The disease is a merciless killer: of the 17,990 patients who will be diagnosed in 2013, 15,210 are expected to succumb to the disease. Unfortunately, surgery is the only treatment that can lead to a cure, and frequently only after initial treatments with harsh chemotherapy and radiation.
Smarter and more effective treatment strategies are urgently needed.
Currently, very little is known about the molecular changes found in esophageal cancer cells that could be targeted with tailored treatments. Using advanced DNA sequencing technology, we have discovered previously unknown changes that occur in the DNA of esophageal cancer cells that cause the fusion, or combining, of two genes. This combination, in turn, activates other genes that make cancer cells divide and survive. With this project proposal, we will confirm that these mutations indeed exist in human esophageal cancer. Furthermore, we will explore the possibility of killing esophageal cancer cells by specifically targeting these fusion genes and investigate how these genes make cancer cells grow and survive.
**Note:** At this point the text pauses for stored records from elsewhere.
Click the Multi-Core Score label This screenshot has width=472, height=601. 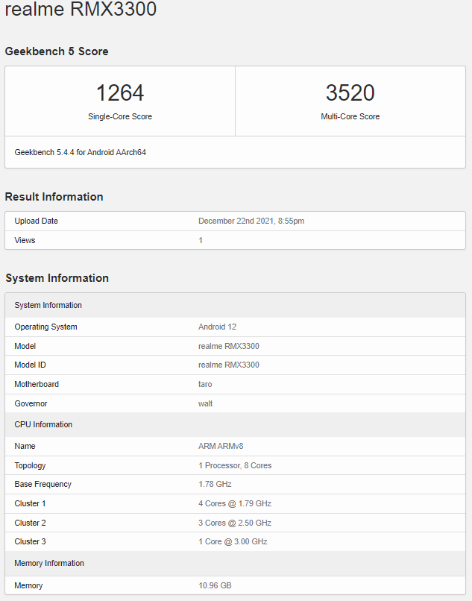point(350,117)
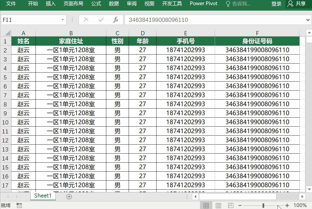This screenshot has height=209, width=312.
Task: Open the Name Box dropdown arrow
Action: point(63,20)
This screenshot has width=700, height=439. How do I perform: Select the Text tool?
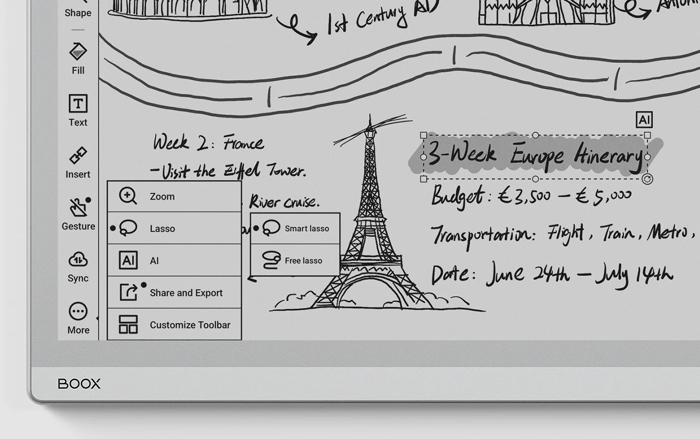click(78, 110)
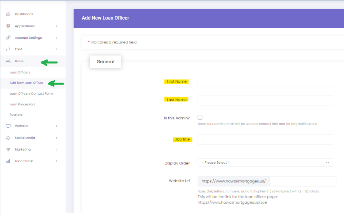Click the CRM arrows icon
Screen dimensions: 344x216
pyautogui.click(x=8, y=50)
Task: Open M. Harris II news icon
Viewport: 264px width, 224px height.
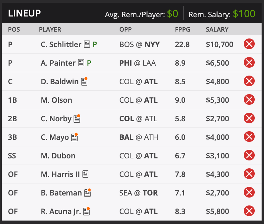Action: 85,174
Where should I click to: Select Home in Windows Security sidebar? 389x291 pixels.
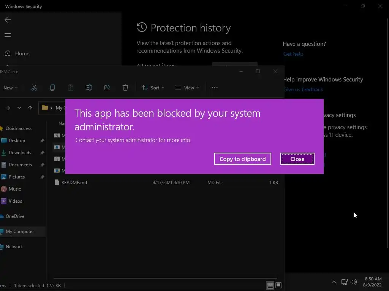22,53
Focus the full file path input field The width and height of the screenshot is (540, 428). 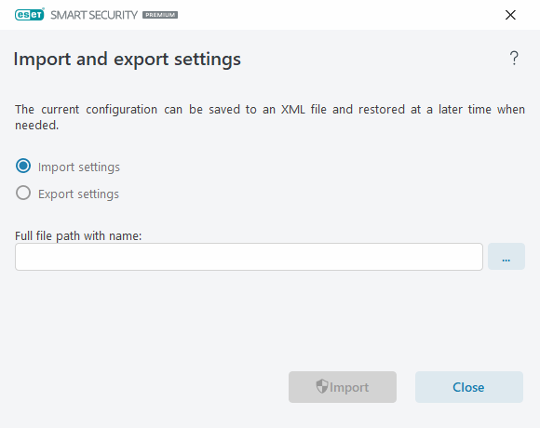[x=249, y=257]
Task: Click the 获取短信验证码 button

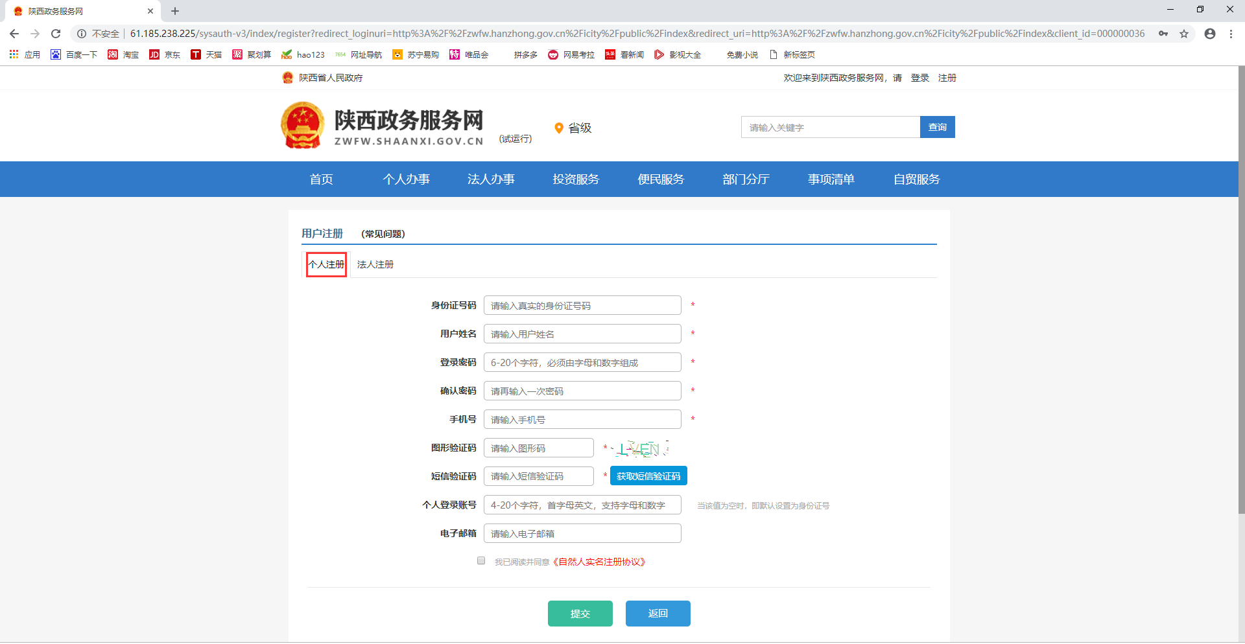Action: [648, 476]
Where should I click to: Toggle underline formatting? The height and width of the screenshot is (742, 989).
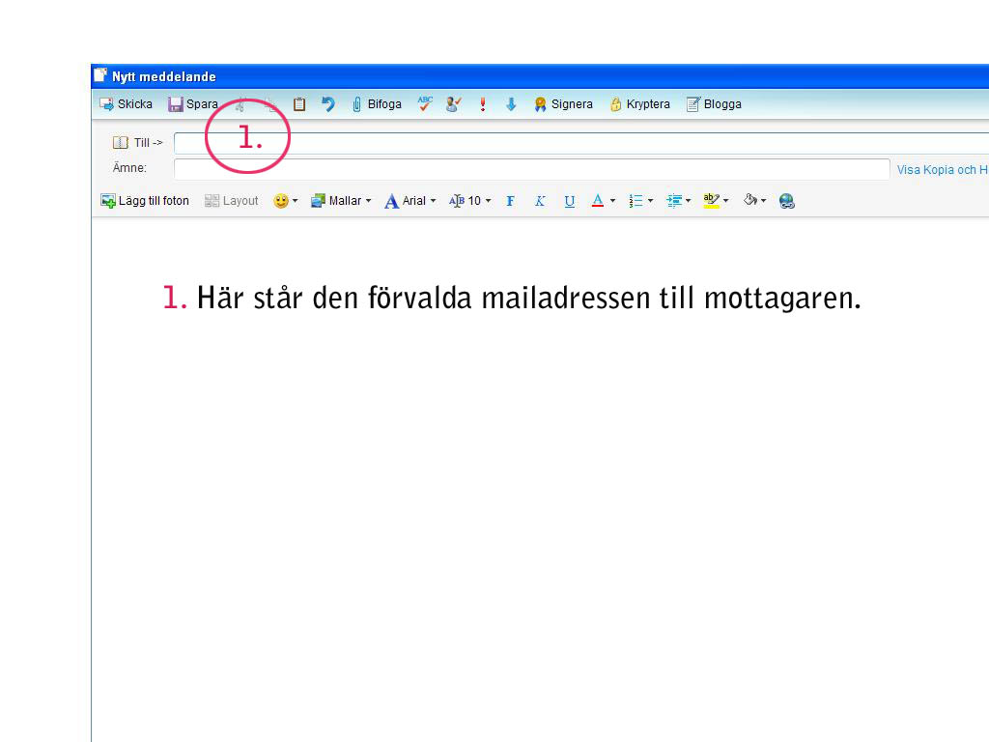570,201
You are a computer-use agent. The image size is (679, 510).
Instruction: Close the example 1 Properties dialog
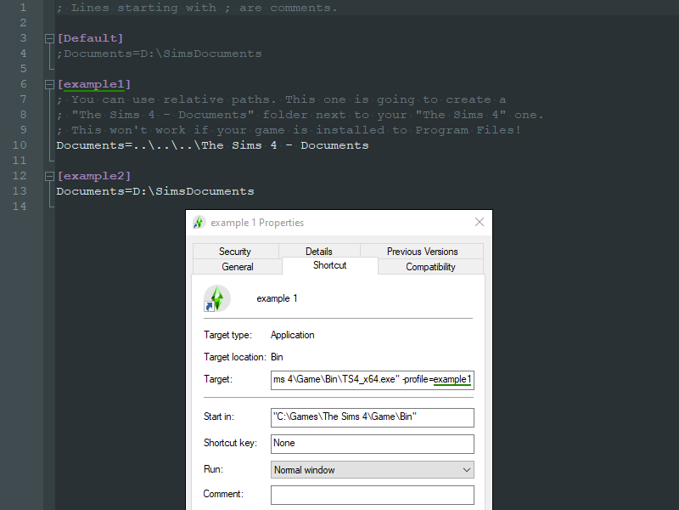[480, 223]
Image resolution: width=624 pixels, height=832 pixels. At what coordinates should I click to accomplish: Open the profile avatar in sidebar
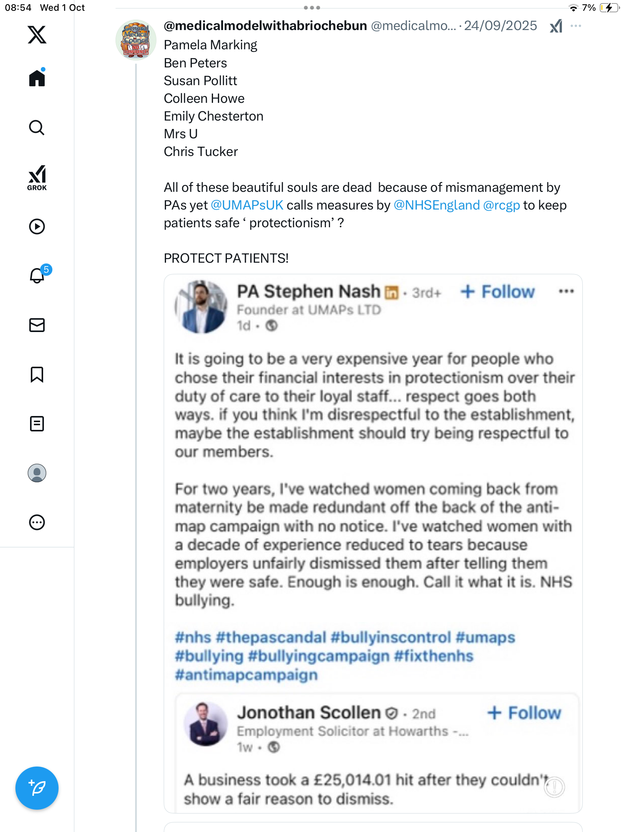coord(37,473)
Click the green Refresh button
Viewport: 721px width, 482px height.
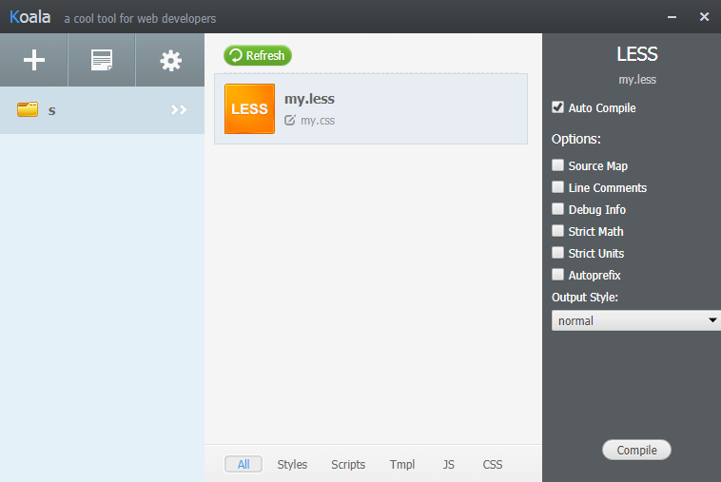tap(258, 55)
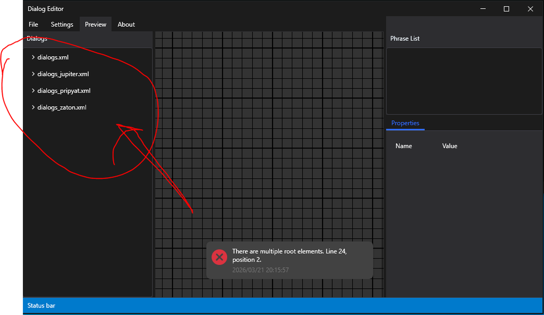
Task: Expand the dialogs_jupiter.xml chevron
Action: click(33, 74)
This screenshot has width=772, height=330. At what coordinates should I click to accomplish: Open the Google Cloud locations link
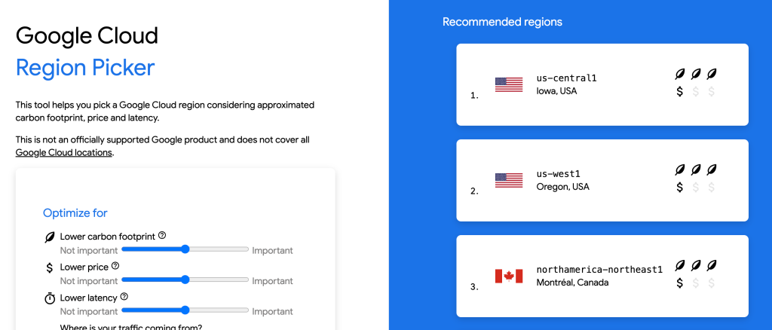63,153
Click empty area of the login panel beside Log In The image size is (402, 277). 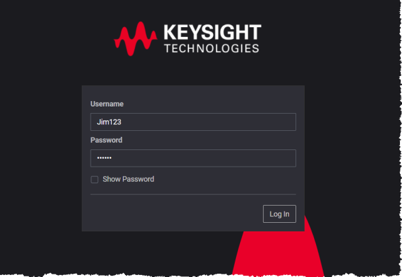click(x=175, y=214)
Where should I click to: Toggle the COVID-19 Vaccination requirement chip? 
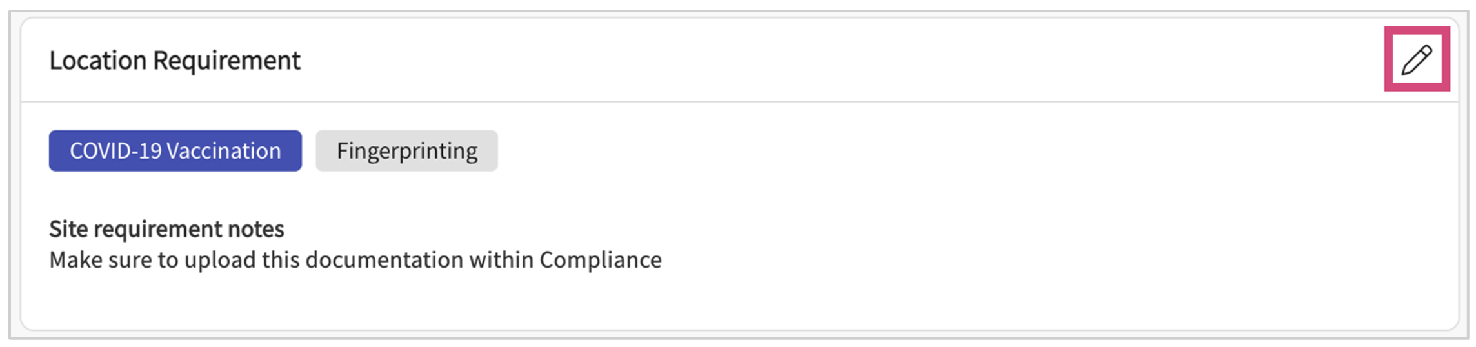175,151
We expect that results from these studies will set the stage for the development of new and personalized treatment strategies for patients with esophageal cancer.
Who will benefit?
This study will directly benefit the approximately 20,000 patients who will be newly diagnosed with esophageal cancer in the US this year. Worldwide, the rate of esophageal cancer is much higher, and an estimated 410,000 patients die from the disease every year.